Vaucluse (84)



Auf der nachfolgenden Karte sind die beschriebenen Orte Des Departement Vaucluse zu sehen. Durch anklicken rechts oben in der Karte könnt Ihr diese vergrößern. Dann könnt Ihr auch in der Karte zoomen und so die beschriebenen 67 Orte im Vaucluse besser erkennen. Durch anklicken der einzelnen Orte werden Euch auch Fotos von Google Maps gezeigt. Leider geht es nicht mehr von dieser Seite aus auf die Seiten der beschriebenen Orte zu verlinken. Meine Beschreibungen mit vielen Tipps und Fotos findet Ihr also nur, wenn Ihr auch auf die tatsächliche Seite des Ortes oben in der Menüführung geht.


Leider verhindert Google das zuvor Beschriebene. Ich kann deshalb nur sagen geht einfach in die einzelnen Seiten der Ortschaft in Vaucluse. Dort findet Ihr alles zu den Orten. Tut mir leid, daß es nicht mehr anders geht.

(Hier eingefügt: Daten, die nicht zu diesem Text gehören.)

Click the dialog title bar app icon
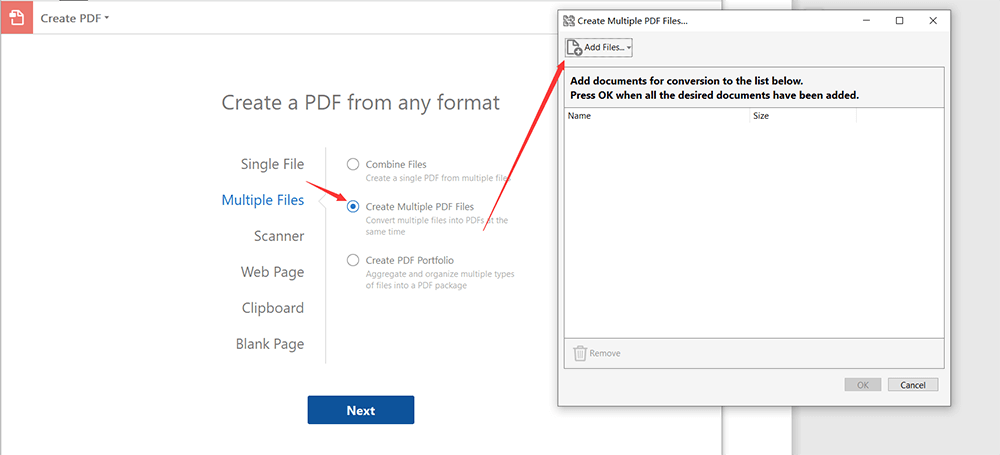 pyautogui.click(x=569, y=20)
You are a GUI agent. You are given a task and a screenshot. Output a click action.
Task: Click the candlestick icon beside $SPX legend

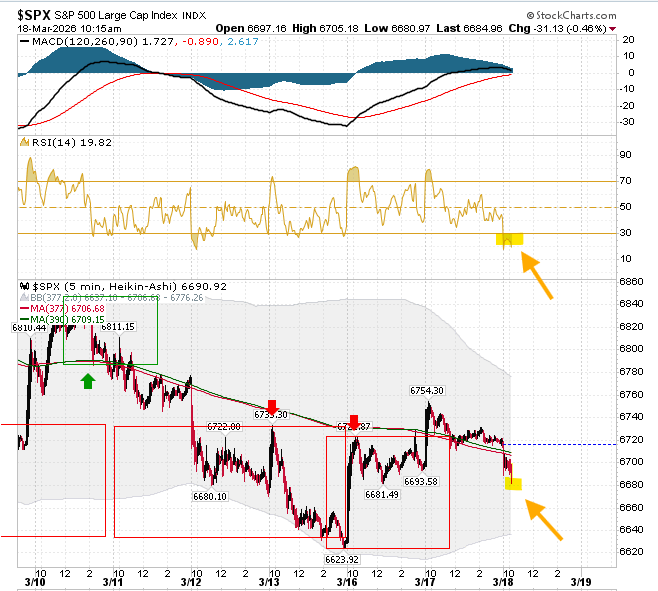click(24, 287)
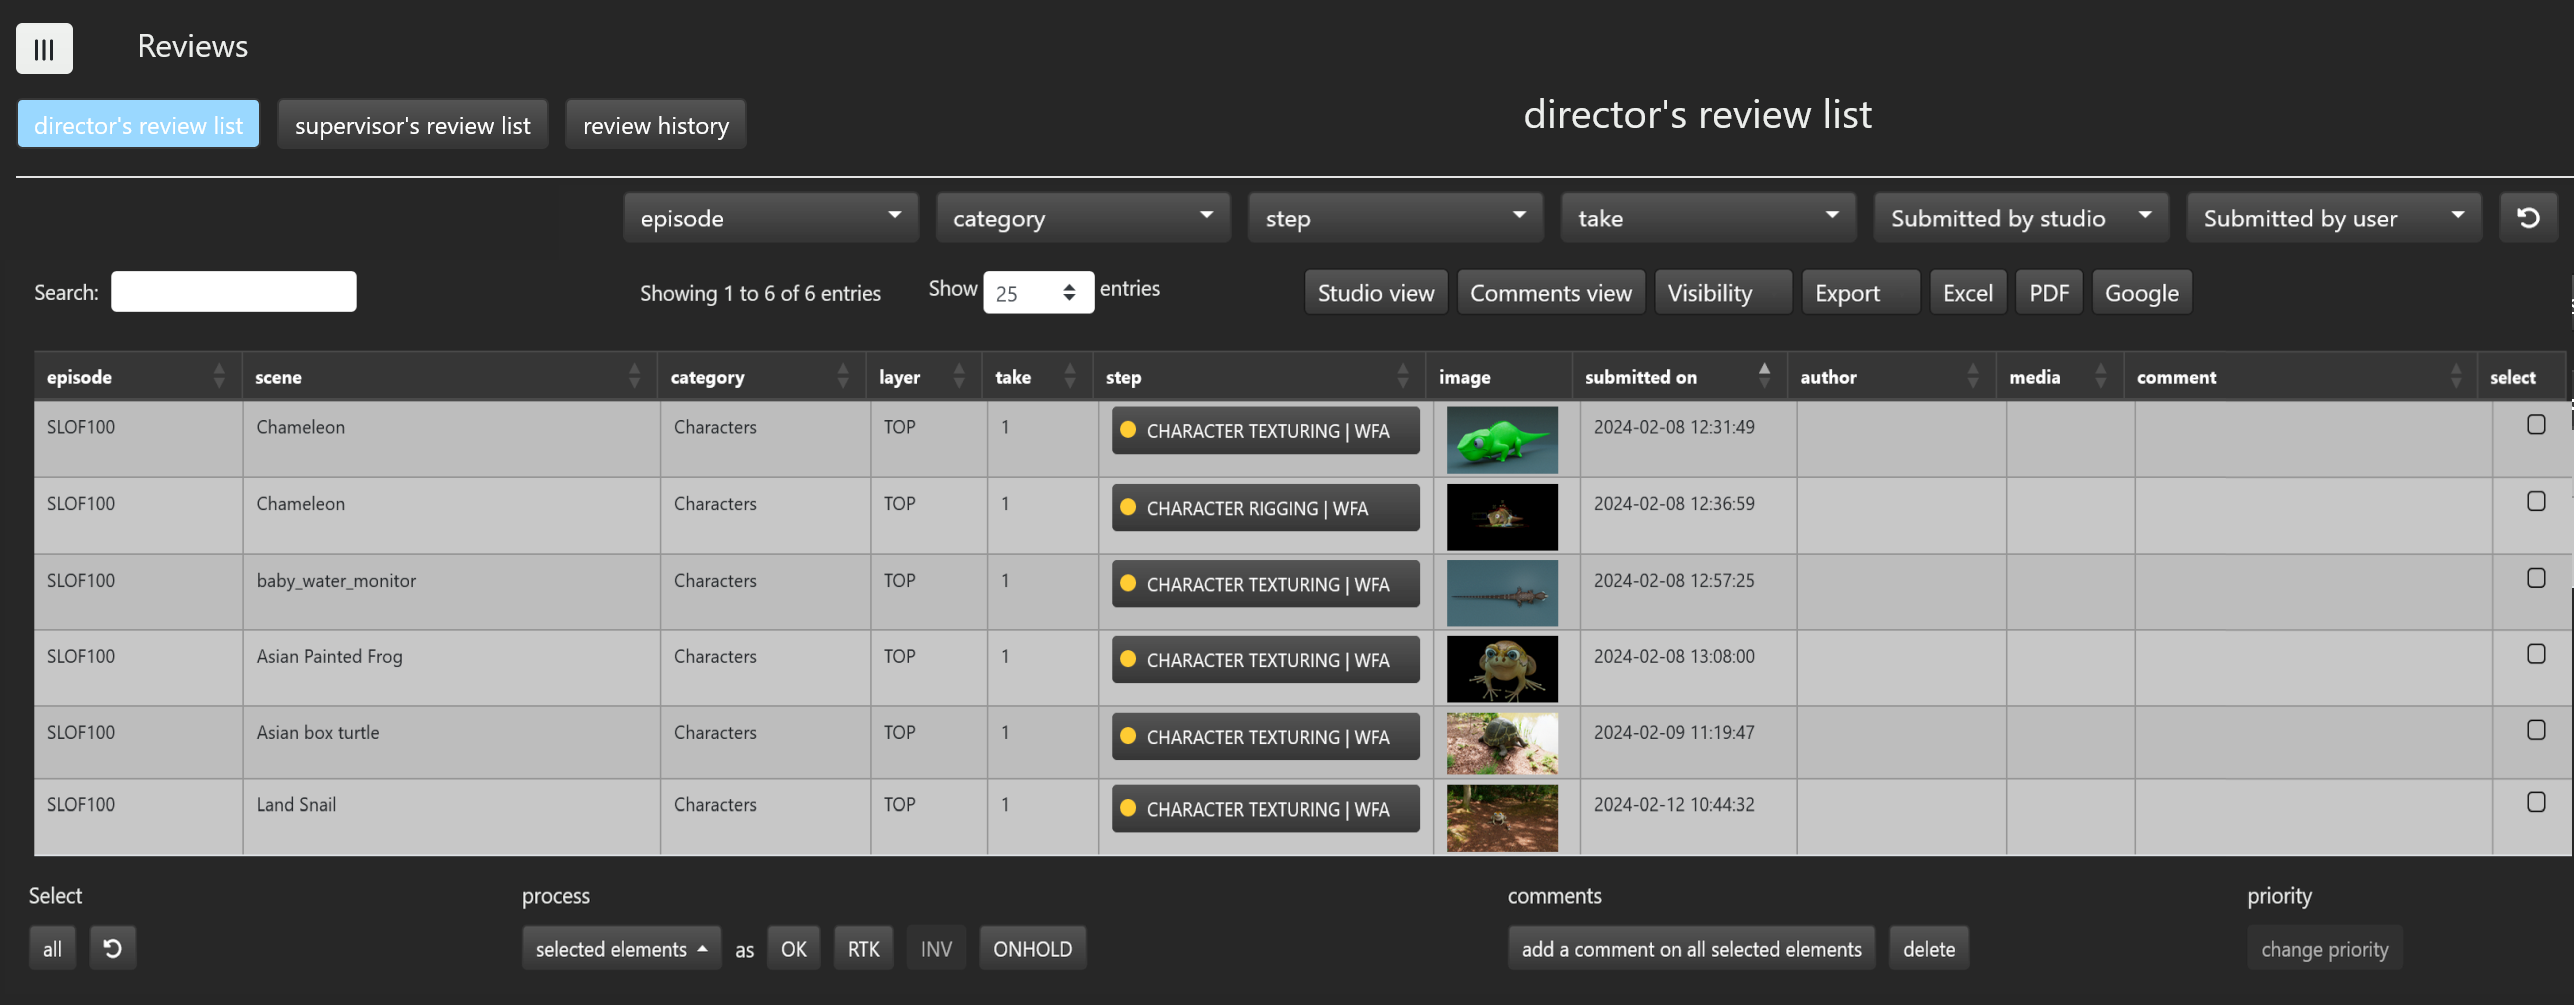Check the Asian box turtle select box
This screenshot has height=1005, width=2574.
point(2535,731)

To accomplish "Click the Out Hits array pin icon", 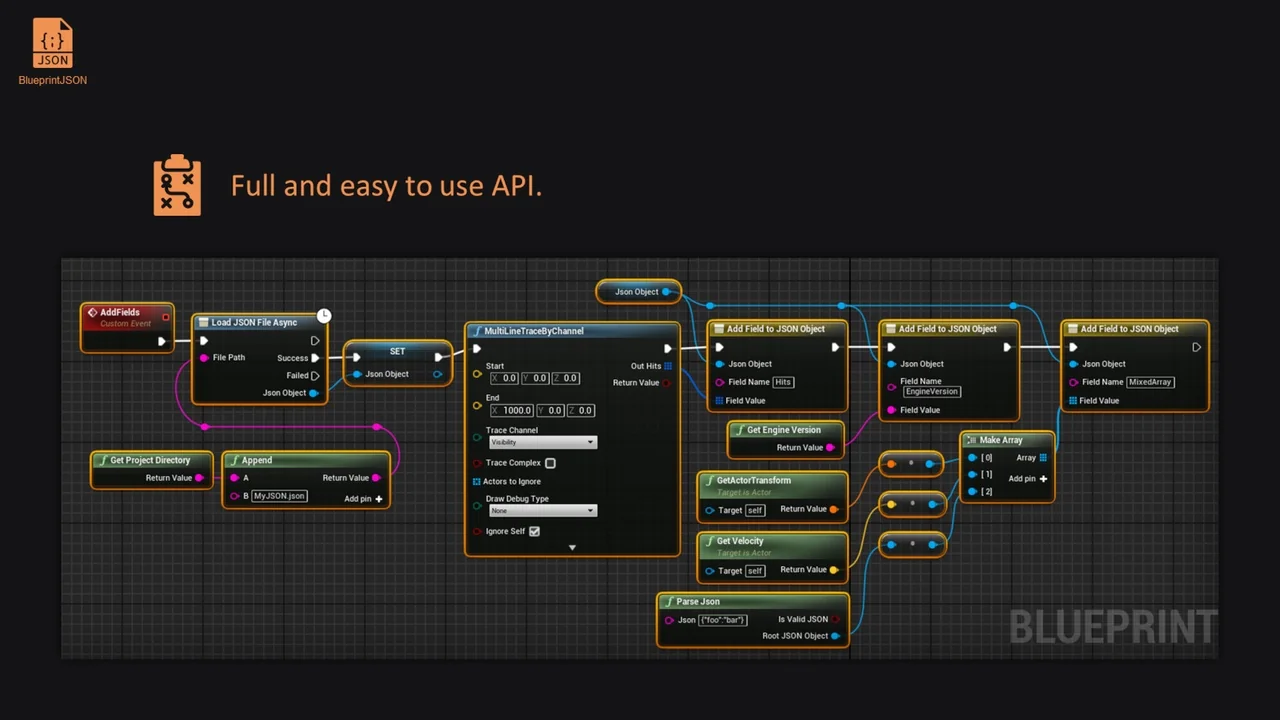I will [x=667, y=366].
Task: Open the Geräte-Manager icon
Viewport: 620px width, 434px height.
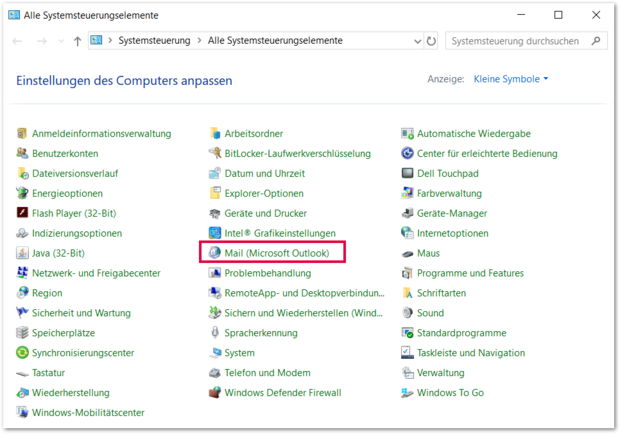Action: coord(408,213)
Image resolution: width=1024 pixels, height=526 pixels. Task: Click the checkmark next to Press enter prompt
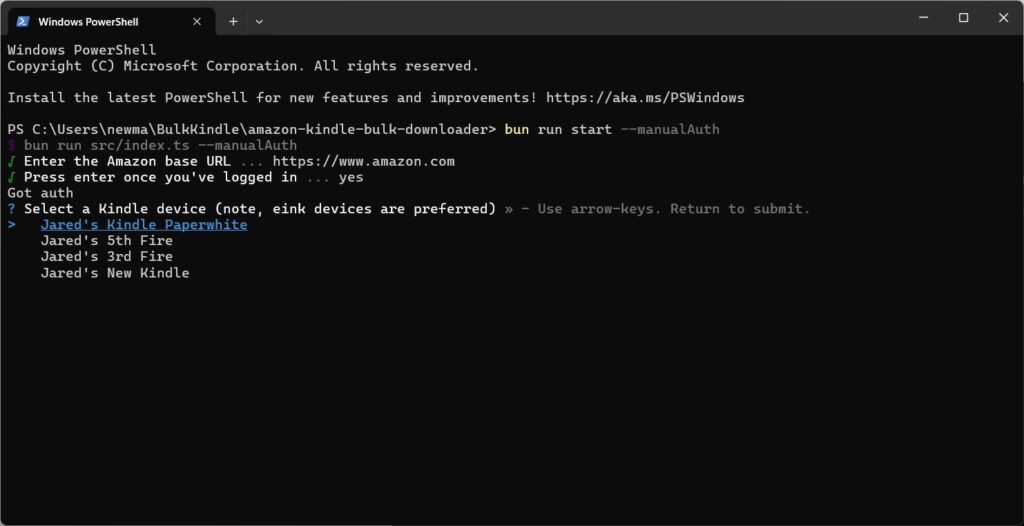click(12, 177)
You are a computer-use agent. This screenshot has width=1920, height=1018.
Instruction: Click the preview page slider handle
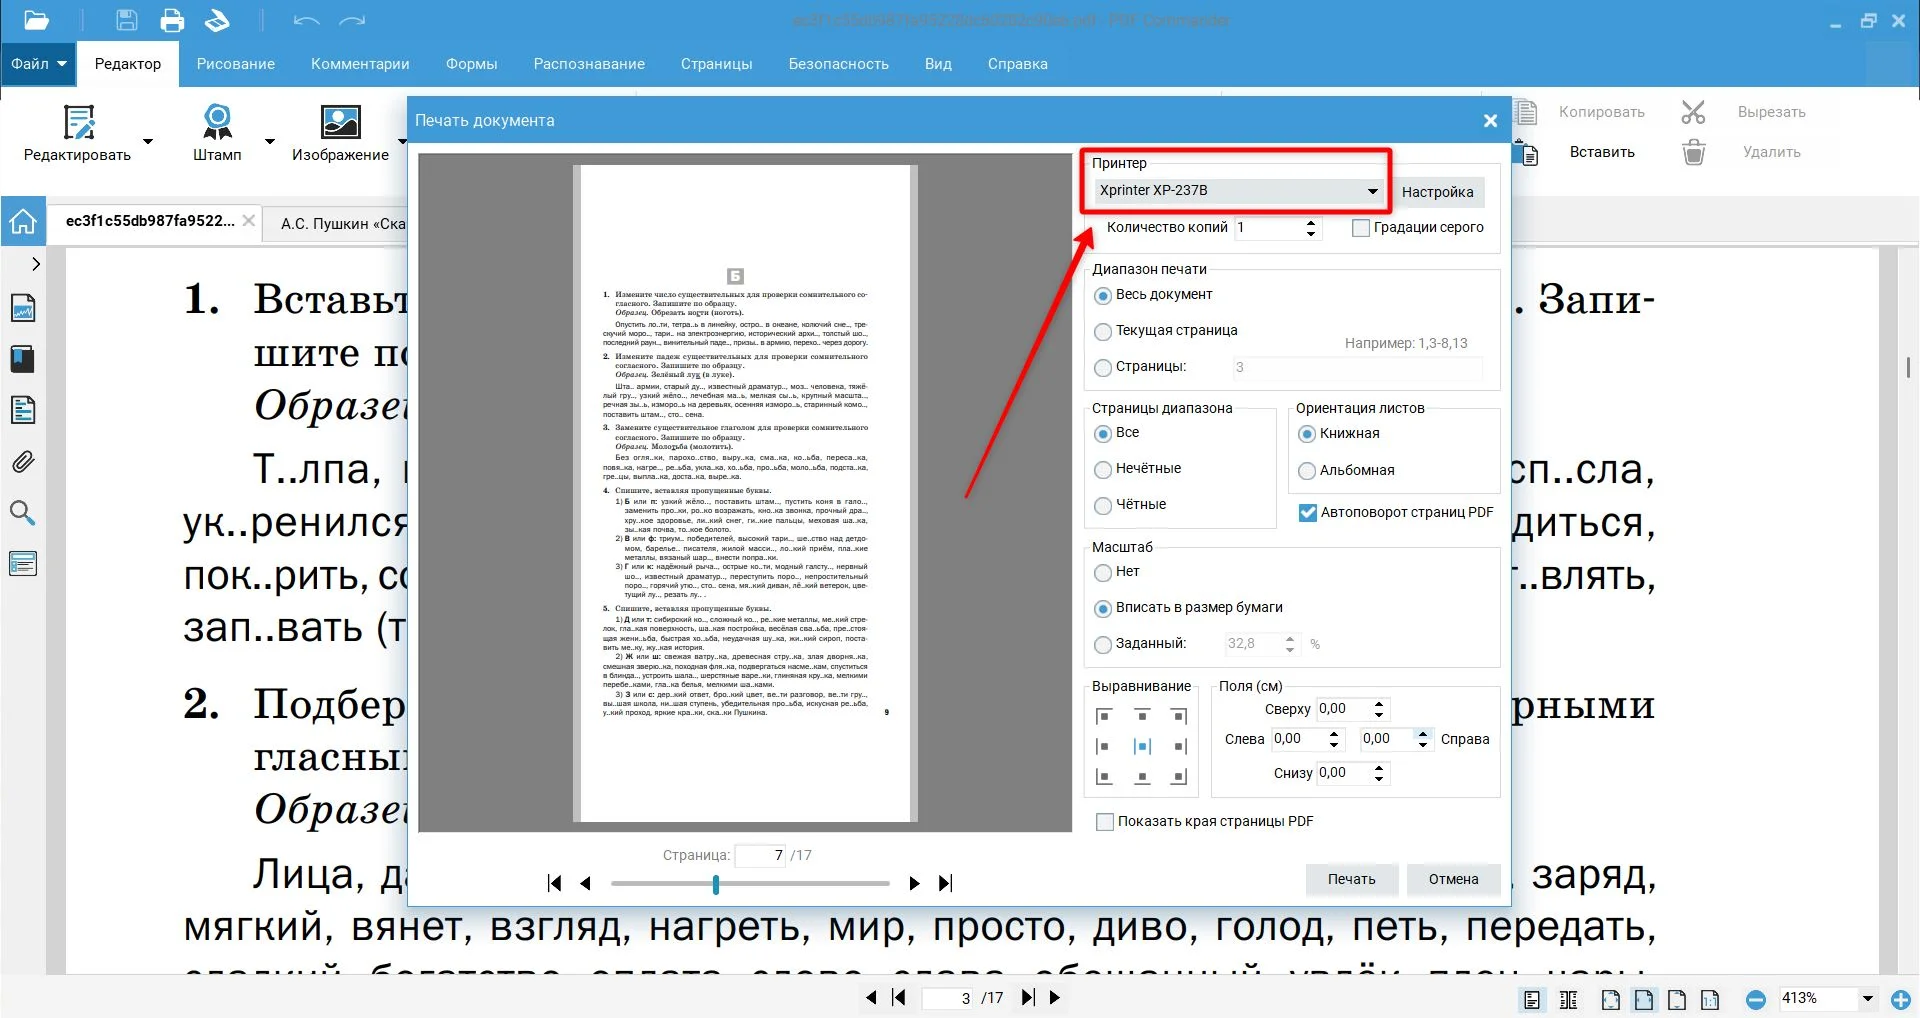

Grenzen des Departement Vaucluse

Bild: Karte Vaucluse

Beschreibung des Departement Vaucluse

Zwischen dem Mont Ventoux im Norden und dem Gebirgszug Luberon im Süden liegt das malerische Vaucluse. Es bietet dem Besucher eine herrliche und ursprüngliche Landschaft. Die Region ist gekennzeichnet durch eine enorme Vielfalt wie Wälder, teilweise Garrigue, Obst-, Gemüse-, Korn-, Oliven-, und Lavendelfelder, sowie Weinberge und diverse Wasserläufe. Der Duft der vielen wilden Kräuter in den Wäldern sowie der Garrigue, aber auch die Lavendelfelder berauschen den Besucher. Eine Wanderung z. B. im Luberon verbreitet einen Duft nach Thymian und Rosmarin, wie wir ihn in keiner anderen Region kennen.

 

Der besondere Reiz des Luberon, dessen höchste Erhebung immerhin 1100 m hoch liegt, ist seine wilde und spröde Ursprünglichkeit. Mit Ausnahme einiger verlassener Dörfer und Burgruinen, wie z.B das Fort Bouox ist der Gebirgszug nicht besiedelt. Um die Natur des Luberon zu bewahren wurde 1970 der Parc Regional du Luberon gegründet. Im Mittelpunkt des Interesses stand allerdings nicht nur die Bewahrung der Natur, sondern auch die Einbeziehung des Menschen und seiner Kultur, so dass das Gebiet des Parks auch die umliegenden Gegend mit einbezieht. Die ist in stark landwirtschaftlich geprägt, wobei Obst, Wein, Getreide und Lavendel vorherrschen.

 

Das sogenannte Vaucluse-Hochland ist bergig, aber die Höhenzüge sind sanft. Damit ist es nicht zu steil, um die vielen kleinen Bergdörfer, Burgruinen und alten Kirchen zu erwandern. Man findet oft abseits des Massentourismus Ruhe und Stille, denn mir scheint dass das Wandern in Frankreich noch nicht besonders entdeckt ist. Natürlich gibt es auch hier Saisonunterschiede, aber wenn man nicht gerade in der Ferienzeit der Franzosen die Regionen erwandert, ist man oft ungestört.

 

Natürlich ziehen eindrucksvolle Sehenswürdigkeiten immer viele Besucher an. Dies sind insbesondere Ortschaften wie Fontaine-de-Vaucluse, Gordes und hier auch mit seinem Village des Bories, sowie das Zisterzienserkloster Sénaque. Aber auch Roussillon mit seinen Ockersteinbrüchen ist ein großer Anziehungspunkt.  I´sle sur la Sorgue ist am Hauptmarkttag (Sonntag) in der Hauptsaison gerne überlaufen, aber auch andere Märke wie z. B. Apt oder Loumarin sind gerne besucht.

 

Zwischen November und Februar suchen die Provenzalen nach den "schwarzen Diamanten der Provence" dem Trüffel. In den Restaurants ist dies die Zeit der Trüffelgerüche. Oft werden auch im Sommer auf den Märkten noch Trüffel angeboten. Wir haben die Erfahrung gemacht, dass man hier besonders vorsichtig sein sollte.

 

Als besonders  Sehenswürdigkeit wird oft empfohlen:

Avignon, Bonnieux, Gordes, Fotaine de Vaucluse, Menerbes, Roussillion, Vaison la Romaine und I´sle sur la Sorgue. Wir aber sind der Meinung, dass es im Vaucluse viel mehr zu entdecken gibt, was hoffentlich diese Seiten auch zeigen.